(Source material Opens)

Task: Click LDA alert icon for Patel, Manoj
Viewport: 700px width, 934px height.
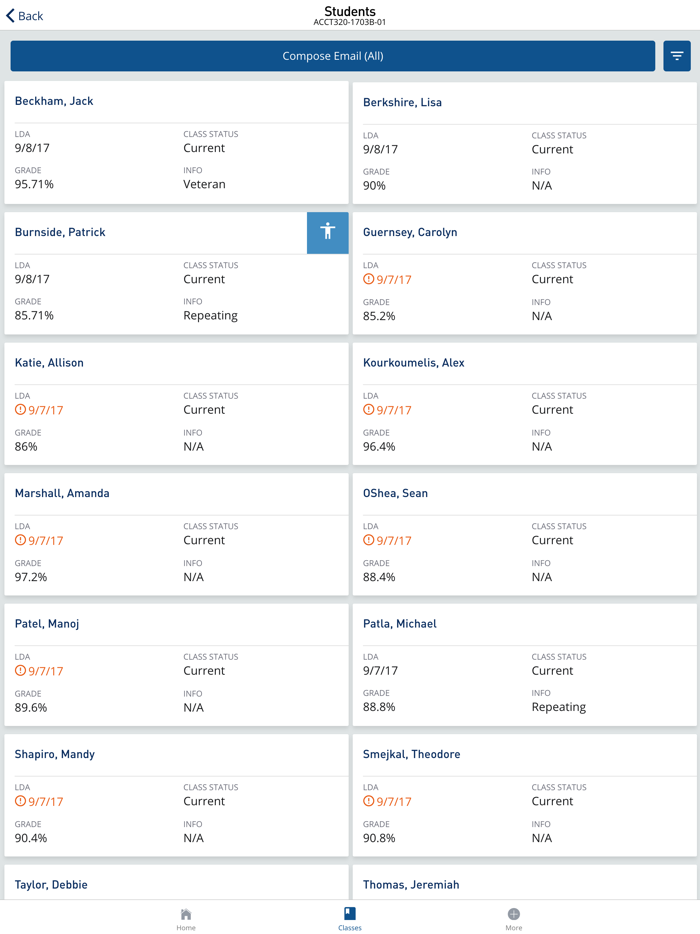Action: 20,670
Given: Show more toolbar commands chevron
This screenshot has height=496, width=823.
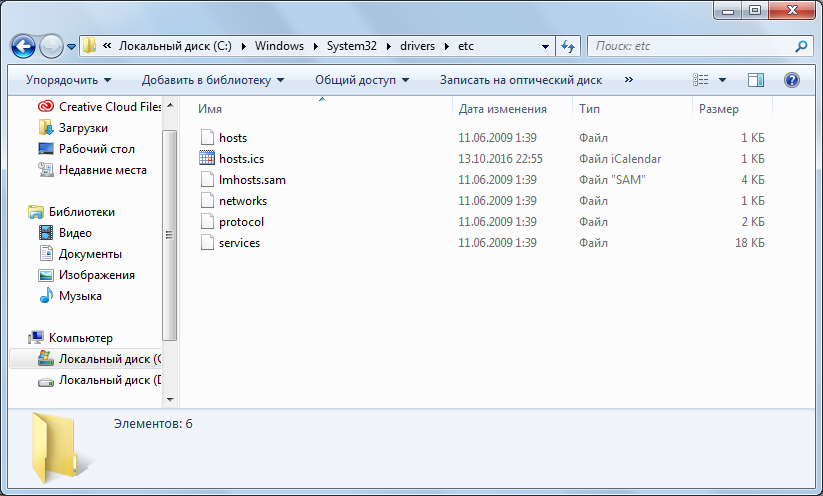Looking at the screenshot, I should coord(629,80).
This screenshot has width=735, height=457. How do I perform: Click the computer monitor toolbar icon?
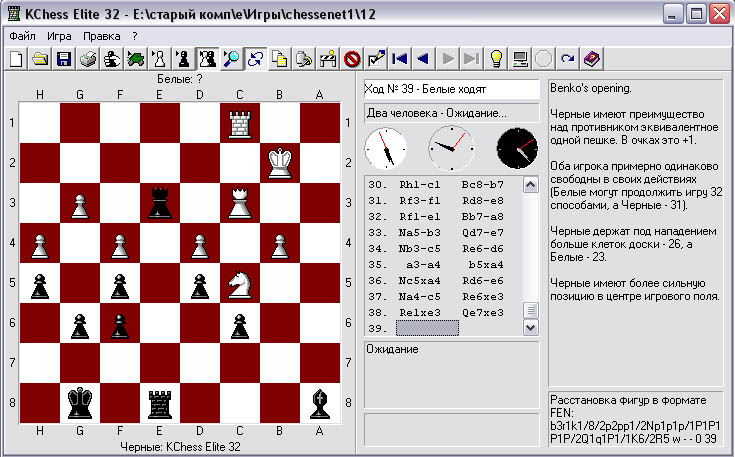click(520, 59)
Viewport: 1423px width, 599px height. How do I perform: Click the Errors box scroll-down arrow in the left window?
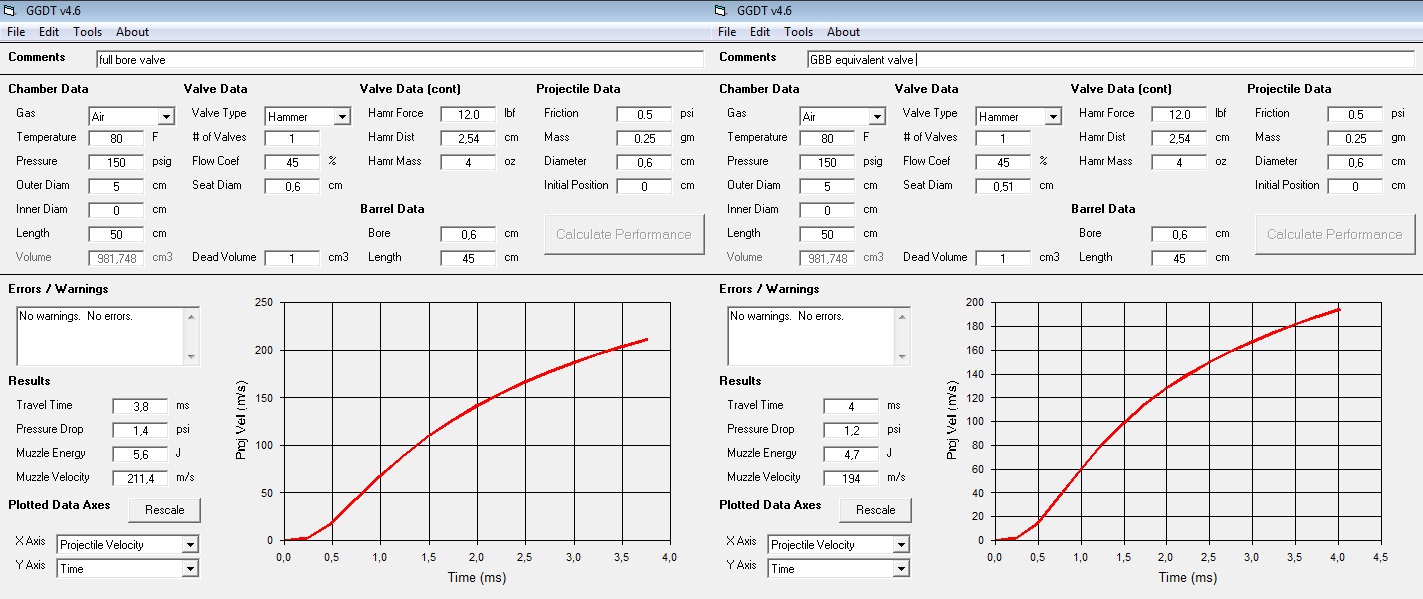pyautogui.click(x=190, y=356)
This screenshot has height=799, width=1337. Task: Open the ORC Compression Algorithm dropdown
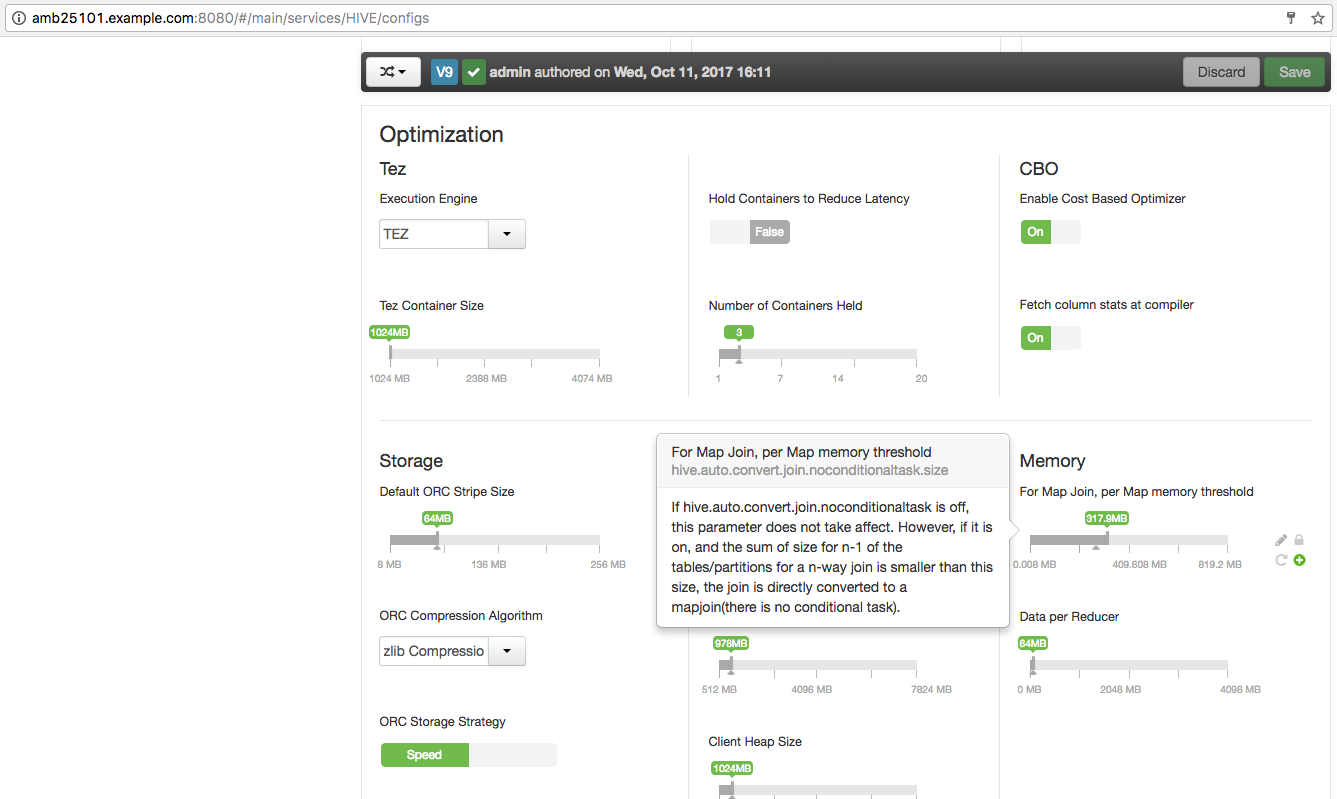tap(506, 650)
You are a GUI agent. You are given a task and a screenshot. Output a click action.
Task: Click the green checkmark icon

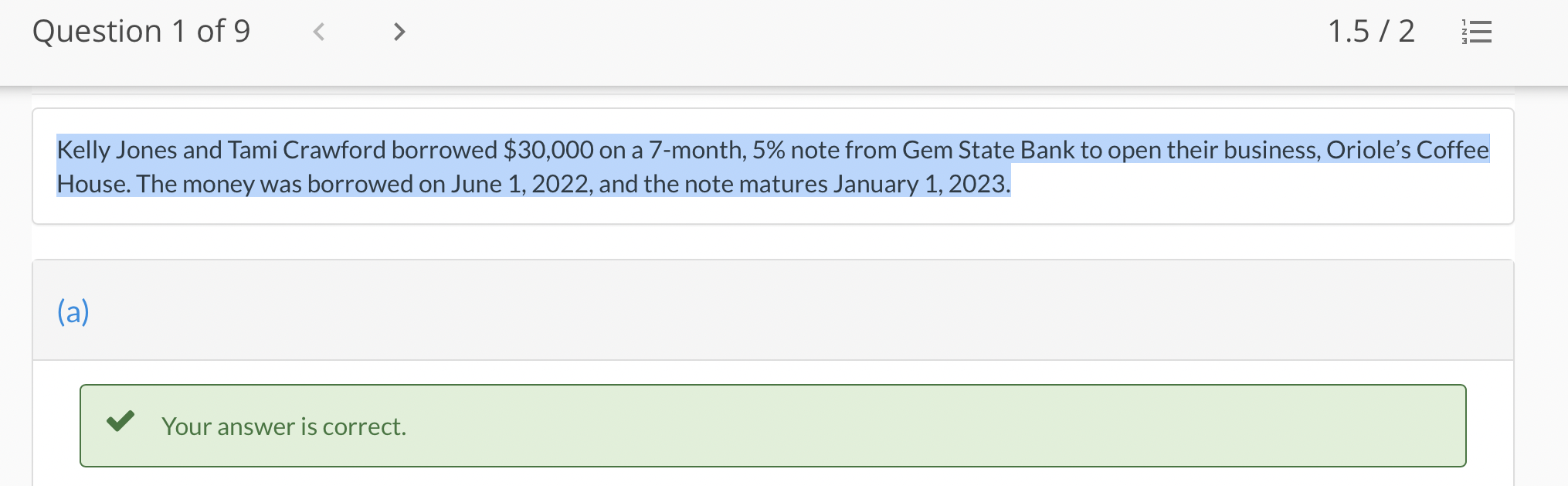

(Source material Closes)

— Task instructions —
The listing above is to be retyped exactly, with all pictures left out.

— Your response —
Task: Click LDA alert icon for Patel, Manoj
Viewport: 700px width, 934px height.
Action: 20,670
Given: Show more toolbar commands chevron
This screenshot has height=496, width=823.
Looking at the screenshot, I should coord(629,80).
This screenshot has width=735, height=457. How do I perform: Click the computer monitor toolbar icon?
click(520, 59)
Viewport: 1423px width, 599px height. How do I perform: Click the Errors box scroll-down arrow in the left window?
pyautogui.click(x=190, y=356)
This screenshot has height=799, width=1337. Task: Open the ORC Compression Algorithm dropdown
tap(506, 650)
You are a GUI agent. You are given a task and a screenshot. Output a click action.
Task: Click the green checkmark icon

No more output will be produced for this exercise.